_WHAT YOU WILL DO_
A faithful copy of each entry below is expected, with the images removed.

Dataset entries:
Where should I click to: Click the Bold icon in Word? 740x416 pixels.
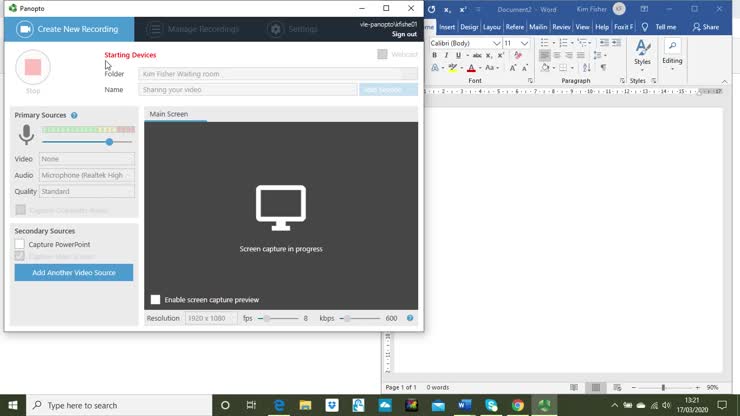434,56
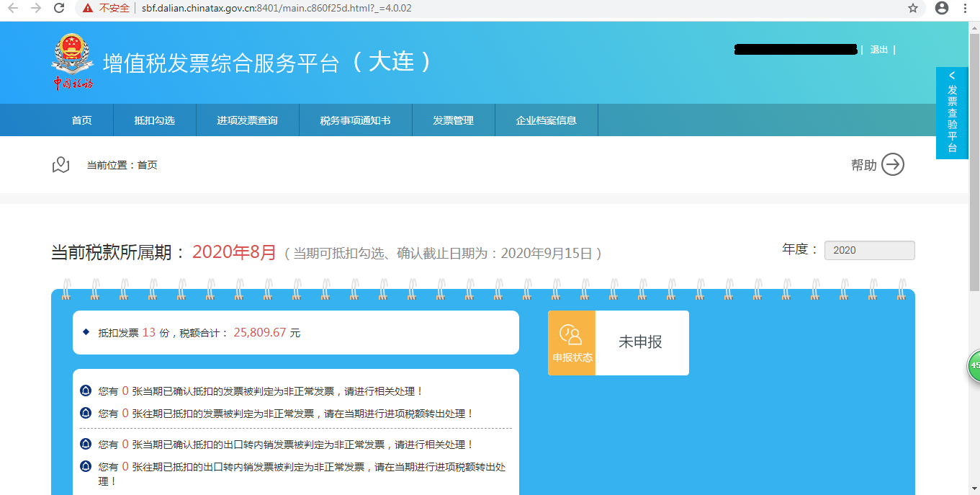Open the 进项发票查询 section
The width and height of the screenshot is (980, 495).
click(247, 120)

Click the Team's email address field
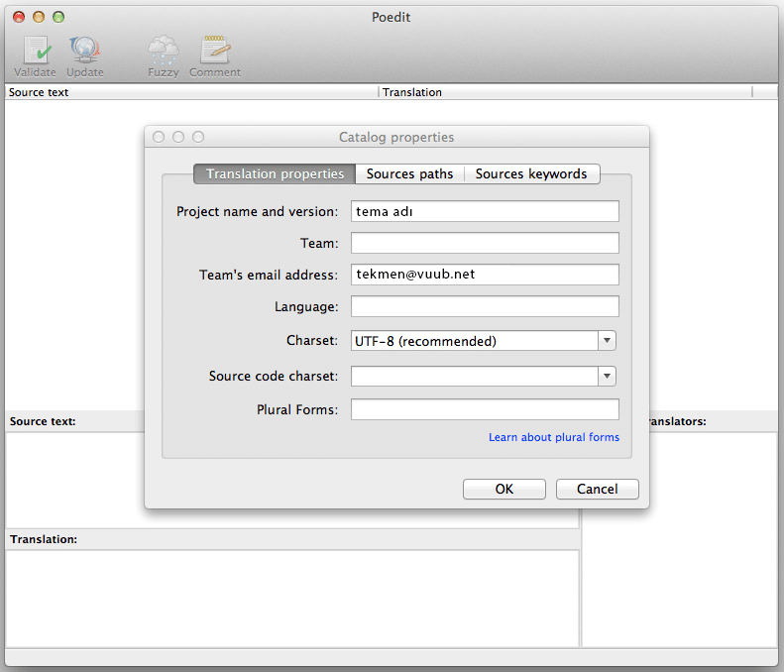pos(485,275)
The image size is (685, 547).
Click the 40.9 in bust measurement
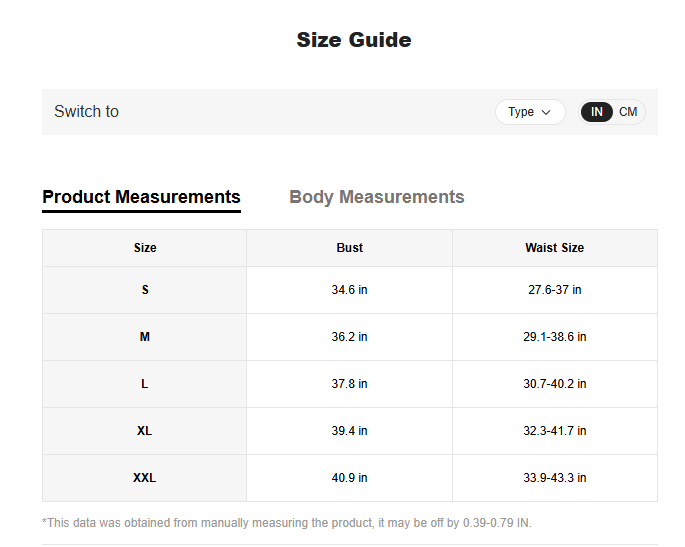coord(350,478)
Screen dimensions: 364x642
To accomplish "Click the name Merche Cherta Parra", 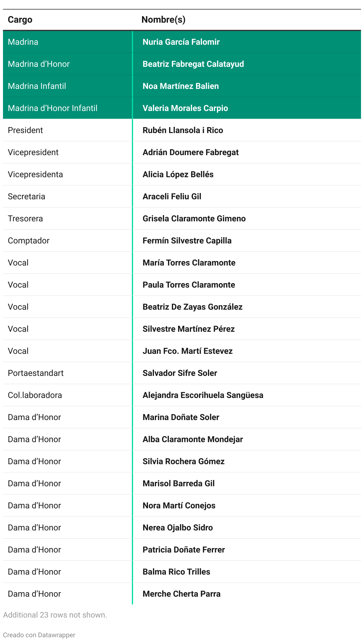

_EXERCISE RESULT_
Where should I click to: Click the Bold icon in Word? 740x416 pixels.
434,56
Open the 进项发票查询 section
The width and height of the screenshot is (980, 495).
click(247, 120)

Click the Team's email address field
pos(485,275)
The image size is (685, 547).
Click the 40.9 in bust measurement
coord(350,478)
Screen dimensions: 364x642
To accomplish "Click the name Merche Cherta Parra", 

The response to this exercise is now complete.